Again I did not for a moment suspect that this was an equivocal joke, though I was in quite an awkward position: sitting at night in a room and conversing with a young lady whom I hardly knew, talking about love, the subject having been brought up by her…
“Sometimes those things happen there.”
“There, that's what I say. It's impossible that people lie. But here we have nothing of the kind. Here we have the quagmire and gloom. Here we have wolves… wolves with fiery eyes. On such nights it seems to me that nowhere on this earth, nowhere does the sun shine.”
It was terrifying to see a dry black gleam in her eyes, and in order to change the subject, I said:
“It can't be that your father and mother did not love each other.”
Her smile was enigmatic:
“Our people do not love. This house sucks the life out of its people. And then who told you that I had a mother? I don't remember her, nobody in this house remembers her. At times it seems to me that my appearance in this world was of my own doing.”

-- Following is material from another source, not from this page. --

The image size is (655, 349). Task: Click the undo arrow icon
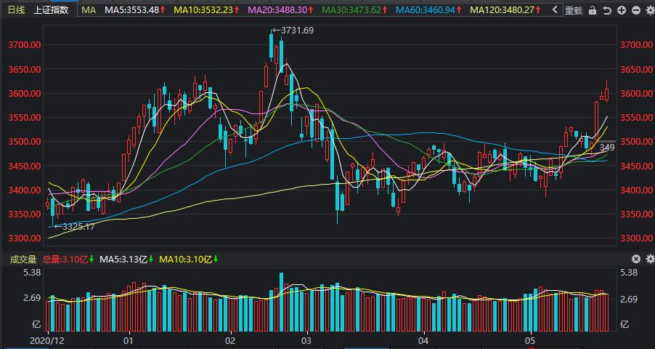tap(607, 10)
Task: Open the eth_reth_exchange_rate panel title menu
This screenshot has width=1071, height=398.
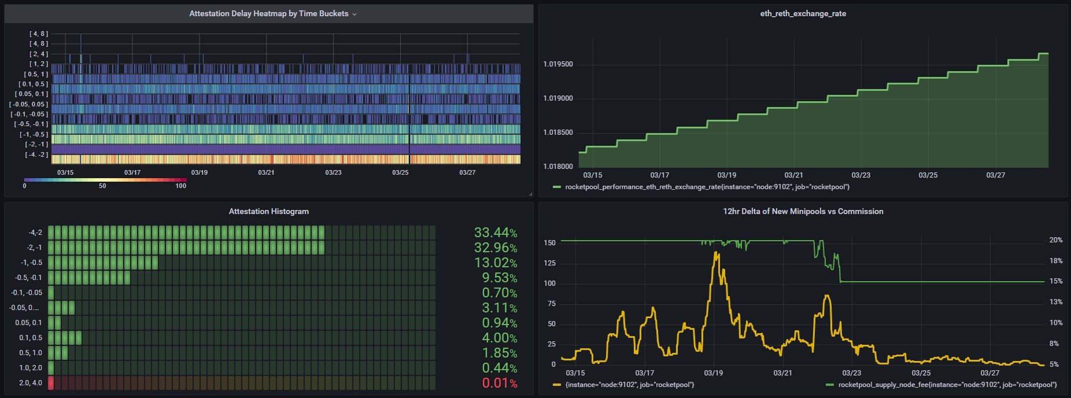Action: (x=803, y=13)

In spite of the naivety of these words, I understood that this was an unknown scene from Decameron and one must not laugh, because it was all so terrible. A young girl was sitting near me talking of things that she had long been hiding in her heart and which, however, had no greater reality for her than angels in heaven had for me.
“You are mistaken,” I growled, “love nevertheless, even though rarely, does come our way on earth.”
“Wolves cannot love. And how can one love, if death is all around? Here it is, beyond the window.”
A very thin, transparent hand pointed to the black spots on the windows. And again her fine voice:
“Your lying books write that it is a great mystery, that it is happiness and light, that when love comes to a man and there is no reciprocation, he kills himself.”
“Yes,” I answered, “otherwise there would be neither men nor women.”
“You lie. People kill others, not themselves. I don't believe in it, I've never experienced it, which means that it doesn't exist. I don't wish to kiss anybody, about which your books write so much and so queerly, — people bite each other.”
Even now such talk frightens some men, what then is there to say about those times? I am not an unfeeling sort of person, but I felt no shame: she spoke about love as other women do about the weather. She did not know it, she had not been awakened, was quite cold, cold as ice. She could not even understand whether it was shameful or not. And her eyes looked frankly into mine.
This could not have been coquetry. This was a child, not a child even, but a living corpse.
She wrapped her shawl about her and said:
“Death reigns on earth. That I know. I don't like it when people lie about what has never existed on our earth.”
Beyond the walls the wind howled. She shrugged her shoulders and said quietly:
“A terrible land, terrible trees, terrible nights.”
And again I saw that same expression on her face and did not understand it.
“Tell me, they are large cities — Vilnia and Miensk?”
“Rather large, but Moscow and Petersburg are larger.”
“And there, too, the nights bring no comfort to people?”